Who was John Adams?
Answer
A Founder and diplomat who negotiated peace
Explanation
John Adams was a Massachusetts lawyer, political philosopher, and diplomat who became one of the most influential Founders, a leading advocate for independence, a key peace negotiator, the first Vice President of the United States from 1789 to 1797, and the second President from March 4, 1797 to March 4, 1801. He was born on October 30, 1735 in Braintree, Massachusetts (the part of town now called Quincy), graduated from Harvard College in 1755, and built a successful legal practice in Boston by the late 1760s.
He defended the British soldiers accused in the Boston Massacre of March 5, 1770, securing acquittal for Captain Thomas Preston and most of his men in a courageous act that demonstrated colonial commitment to fair trial. He served in the Massachusetts legislature, the First Continental Congress in 1774, and the Second Continental Congress beginning in 1775, where he became the floor leader for independence. He nominated George Washington for command of the Continental Army on June 14, 1775 and seconded Richard Henry Lee's resolution for independence on June 7, 1776.
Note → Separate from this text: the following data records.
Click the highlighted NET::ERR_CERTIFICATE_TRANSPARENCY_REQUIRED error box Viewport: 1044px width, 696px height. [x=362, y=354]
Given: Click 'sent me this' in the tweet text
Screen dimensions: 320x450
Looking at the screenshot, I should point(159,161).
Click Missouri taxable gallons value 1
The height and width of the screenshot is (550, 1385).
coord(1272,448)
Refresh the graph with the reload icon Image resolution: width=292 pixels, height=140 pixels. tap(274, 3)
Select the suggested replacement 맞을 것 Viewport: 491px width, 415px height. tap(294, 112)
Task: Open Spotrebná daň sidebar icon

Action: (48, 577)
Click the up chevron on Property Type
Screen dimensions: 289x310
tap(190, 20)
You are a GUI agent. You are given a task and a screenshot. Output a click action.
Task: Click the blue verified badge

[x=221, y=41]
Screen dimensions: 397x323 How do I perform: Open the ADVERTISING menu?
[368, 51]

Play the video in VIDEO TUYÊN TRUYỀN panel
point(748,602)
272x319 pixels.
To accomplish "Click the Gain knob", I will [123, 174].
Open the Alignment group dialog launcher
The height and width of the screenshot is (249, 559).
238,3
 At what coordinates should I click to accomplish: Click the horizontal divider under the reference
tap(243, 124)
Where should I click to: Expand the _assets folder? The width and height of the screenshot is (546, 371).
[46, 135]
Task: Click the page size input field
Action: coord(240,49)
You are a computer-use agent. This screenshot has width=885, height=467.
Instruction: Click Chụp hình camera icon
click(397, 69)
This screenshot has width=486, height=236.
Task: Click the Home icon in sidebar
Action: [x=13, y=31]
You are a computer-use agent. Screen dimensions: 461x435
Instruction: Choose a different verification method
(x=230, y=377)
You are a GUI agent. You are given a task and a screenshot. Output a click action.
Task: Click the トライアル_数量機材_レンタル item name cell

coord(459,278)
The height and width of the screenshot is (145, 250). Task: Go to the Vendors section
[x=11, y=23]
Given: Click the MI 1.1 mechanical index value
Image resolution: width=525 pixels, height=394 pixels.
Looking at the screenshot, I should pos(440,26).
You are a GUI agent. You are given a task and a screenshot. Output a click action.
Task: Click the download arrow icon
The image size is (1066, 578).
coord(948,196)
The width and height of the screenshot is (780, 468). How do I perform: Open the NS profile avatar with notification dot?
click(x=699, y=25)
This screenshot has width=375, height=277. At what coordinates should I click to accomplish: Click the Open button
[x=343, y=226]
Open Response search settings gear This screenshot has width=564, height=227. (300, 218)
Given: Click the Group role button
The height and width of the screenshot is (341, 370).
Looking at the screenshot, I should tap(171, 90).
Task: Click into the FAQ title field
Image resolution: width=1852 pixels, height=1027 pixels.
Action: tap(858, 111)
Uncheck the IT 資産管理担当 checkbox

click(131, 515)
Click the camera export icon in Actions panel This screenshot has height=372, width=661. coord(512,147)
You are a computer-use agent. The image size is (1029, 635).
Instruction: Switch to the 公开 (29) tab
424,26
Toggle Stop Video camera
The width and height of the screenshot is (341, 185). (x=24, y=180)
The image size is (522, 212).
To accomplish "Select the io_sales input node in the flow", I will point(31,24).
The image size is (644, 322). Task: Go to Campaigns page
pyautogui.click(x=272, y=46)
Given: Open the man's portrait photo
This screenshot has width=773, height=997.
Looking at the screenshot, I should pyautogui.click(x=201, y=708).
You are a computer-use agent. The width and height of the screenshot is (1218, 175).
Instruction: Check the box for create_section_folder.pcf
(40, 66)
He served on the Committee of Five with Thomas Jefferson, Benjamin Franklin, Roger Sherman, and Robert Livingston that drafted the Declaration, and he led the floor debate that secured its adoption on July 2 and 4, 1776. Adams left Congress to serve as a diplomat to France in 1778, the Netherlands from 1780 to 1782 where he secured Dutch recognition and loans, and back to Paris where he joined Franklin and John Jay in negotiating the Treaty of Paris signed September 3, 1783, which ended the Revolutionary War on terms remarkably favorable to the new nation. He served as the first American minister to Britain from 1785 to 1788, an awkward post given the recent war.
As Vice President under Washington he found the office frustrating and described it as the most insignificant office that ever the invention of man contrived. As President he kept the country out of full war with France during the Quasi-War of 1798 to 1800 by sending peace commissioners over the objections of his own Federalist Party, signed the controversial Alien and Sedition Acts of 1798, and lost the presidency to Jefferson in 1800. He retired to his Quincy farm Peacefield where he resumed his deep correspondence with Jefferson after 1812. Adams died on July 4, 1826, the fiftieth anniversary of independence, hours after Jefferson died at Monticello.
Why this matters for your test
Adams gave the Revolution one of its sharpest legal minds and most determined advocates. Knowing his career helps applicants link courtroom defense, congressional debate, and presidential leadership in a single founding life.